Else la Rose (Elsa la Rosa, 1965) iba a ser parte de un díptico que ella iba a rodar con su marido Jacques Demy. El objetivo era construir un doble retrato de la pareja de escritores surrealistas Louis Aragon y Elsa Triolet. Demy se ocuparía del film dedicado a Aragon, mientras que Varda lo haría con Triolet. Al final, solo llegó a buen puerto la obra de Varda, esta Else la Rose que les comento ahora.
La historia de amor de Aragon y Triolet tiene rasgos de mito, de imposible, de excepción. Desde que se conocieron en 1928 no volvieron a separarse y ella devino la musa perenne del poeta, evocada una y otra vez en sus versos. El problema, bien captado por Varda, es que la imagen-Elsa acabó por anular a la persona-Triolet en el imaginario colectivo. Ese fantasma tan poderoso, el de la musa de gran belleza y de perenne juventud, la disoció de su envejecimiento natural y ocultó su propia valía como escritora.

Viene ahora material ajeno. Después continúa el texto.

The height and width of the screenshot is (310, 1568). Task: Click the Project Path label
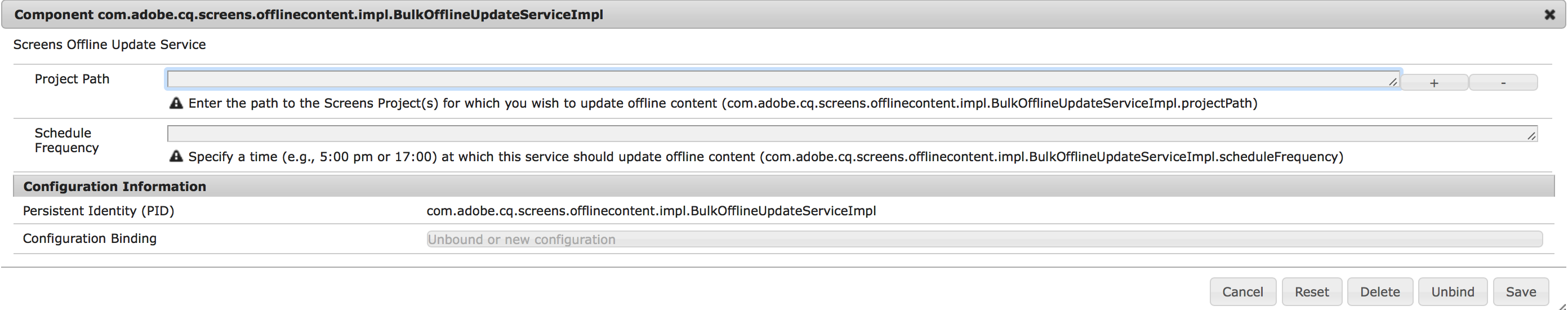[72, 79]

El corto de Varda es, en gran medida, una tarea de restauración. Empezando por el mito de su historia de amor, recreado por unos ancianos Aragon y Triolet frente a las cámaras, la directora va recuperando la biografía de una mujer siempre imbricada y consciente de la historia, activa, creadora y comprometida, como conviene a quien dio sus primeros pasos en medio de la intelectualidad rusa revolucionaria.
La conclusión es un auténtico acto de rebelión. Uno en el que la musa decide dejar de serlo y deviene creadora por sí misma. De ente pasivo vuelve a ser la persona activa que nunca dejó de ser.
Quizá el más cálido y conmovedor de estos tres cortos es Uncle Yanko (1967). En él, Varda narra la visita a un pariente lejano suyo, Yanko Varda, artista plástico del periodo de entreguerras, que vive sus últimos años integrado en los ambientes contraculturales de California. De hecho, su casa y taller es un barco transformado en vivienda, que formaba parte de una auténtica ciudad flotante, habitada por otras personas que, como él, han decidido apartarse de la sociedad, de sus afanes y de sus servidumbres. Un modo de vida que se hizo característico de la localidad de Sausalito en los años sesenta, símbolo del movimiento hippy, pero que ha pervivido hasta nuestros días.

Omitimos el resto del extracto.